Women’s Basketball: Wildcats can’t find their shot, get routed by Badgers

Kevin Trahan

Hang on for a minute...we're trying to find some more stories you might like.


Email This Story






In the wake of Sunday’s 75-55 loss at Wisconsin, Northwestern freshman point guard Karly Roser didn’t quite know what to make of her team’s performance.

“Honestly, I don’t know what to say,” she said. “We just have a lot to work on.”

The Wildcats (12-8, 2-5 Big Ten) struggled out of the gate, while the Badgers (6-13, 2-5) came out firing on all cylinders, building a 27-7 lead with six minutes and 50 seconds remaining in the first half. The Cats fought back in the second half, before Wisconsin went on another run.

“Our goal was to get it down to within 10 or 12 (points) with 10 minutes to go and we did that, but they made a big play and they just went on a run,” coach Joe McKeown said. “Defensively, we broke down everywhere.”

This is the second straight game in which the Cats have struggled early in the contest, coming off a losing effort against Michigan when they scored just 13 points in the first half.

“I mean, I want to say it was just a bad game again, but this is getting old,” junior forward Dannielle Diamant said. “They’re a really hard-working team and they out-worked us tonight.”

There are few answers for the Cats right now, as they are coming off shooting performances of 31 and 37 percent against the Badgers and Wolverines, respectively.

Inconsistent play was a problem for the second consecutive game. NU played good defense in the first half of the Michigan game, but faltered on that side of the ball in the second half. Against Wisconsin, the Cats struggled on defense in the first half, before settling down in the second half.

“Our defense could have stepped up little bit,” Roser said. “We did a little better job in the second half defending.”

Defensively, McKeown has said he likes to focus on stopping two of the opponent’s top scorers. However, his team has struggled to do that in Big Ten play, and that ended up being its Achilles’ heel on Sunday.

“Today we allowed two players to really go off on us,” he said. “We haven’t done a really good job all year shutting down (the opponent’s top two).”

The Badgers’ top two on Sunday combined for 45 points, as Anya Covington and Morgan Paige ended with 25 and 20 points, respectively.

The Cats’ offense also struggled, finishing with their lowest point total in any two-game stretch this season. NU didn’t shoot well in last Monday’s win at Illinois either, scoring just 59 points in that victory.

Diamant scored 13 points Sunday and freshman guard Morgan Jones added 11, despite shooting 4-for-17 from the field and 0-for-6 from three. They were the only two NU players to score in double figures.

“I hope it’s just a fluke,” McKeown said. “I hope, but we’ll get back to practice.”

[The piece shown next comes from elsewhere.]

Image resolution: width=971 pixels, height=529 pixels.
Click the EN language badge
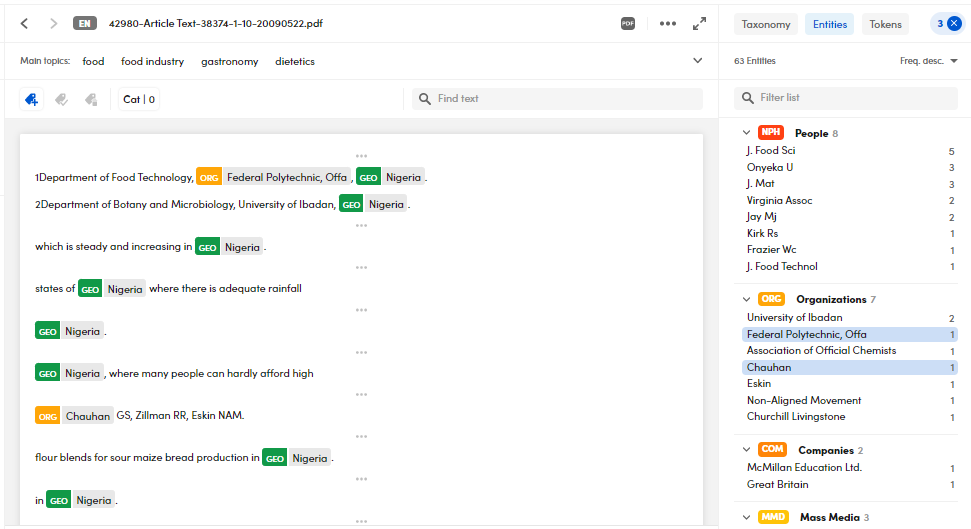[85, 24]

Roser, who finished with six points and was 3-for-6 shooting, couldn’t come up with an explanation for the missed shots, either.

“Honestly, I think shots weren’t falling for us,” she said. “(It wasn’t) that we weren’t taking shots in the first place.”

Despite the weak shooting performance, Diamant found positives in NU’s performance, particularly improvements from Thursday’s game against Michigan.

“I feel like our starting five was on same page more than we were (against Michigan),” she said. “If you watch the game against Michigan, there was lot of confusion. I feel like we played more together.”

However, McKeown knows NU needs to see more than moral victories in order to make a postseason tournament.

“We’re only halfway through our league so it gives us something that, if we aspire to be around in postseason, will have to get better at,” he said.